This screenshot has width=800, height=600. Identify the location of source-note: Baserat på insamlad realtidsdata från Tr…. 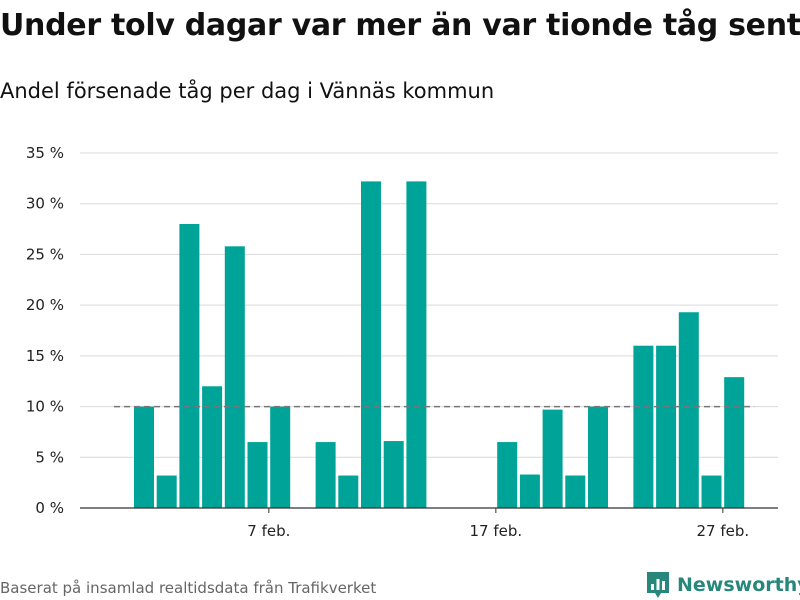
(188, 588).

* * *

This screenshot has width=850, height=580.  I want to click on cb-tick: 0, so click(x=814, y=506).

* * *

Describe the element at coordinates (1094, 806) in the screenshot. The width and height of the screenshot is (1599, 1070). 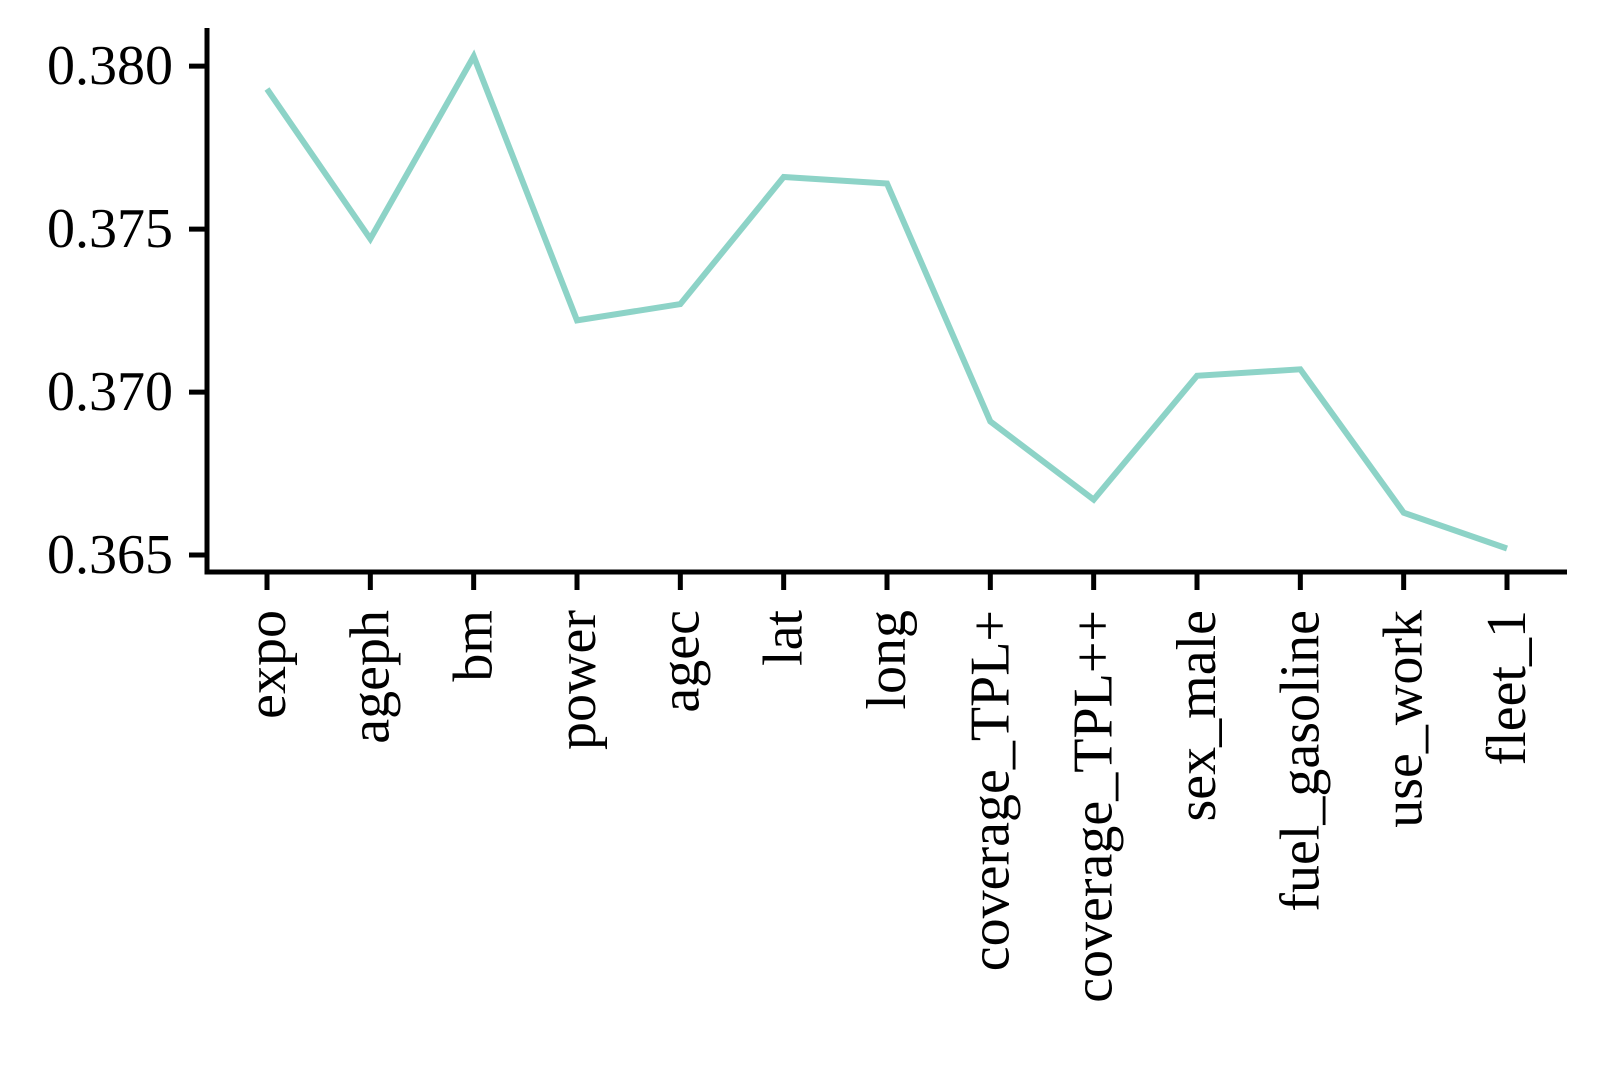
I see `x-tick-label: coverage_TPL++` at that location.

» Task objective
Please print the lines starting with the one that contains "Describe the element" and going on through the one that contains "at that location.", leaving the pictures out.

» Response to the exercise
Describe the element at coordinates (1094, 806) in the screenshot. The width and height of the screenshot is (1599, 1070). 
I see `x-tick-label: coverage_TPL++` at that location.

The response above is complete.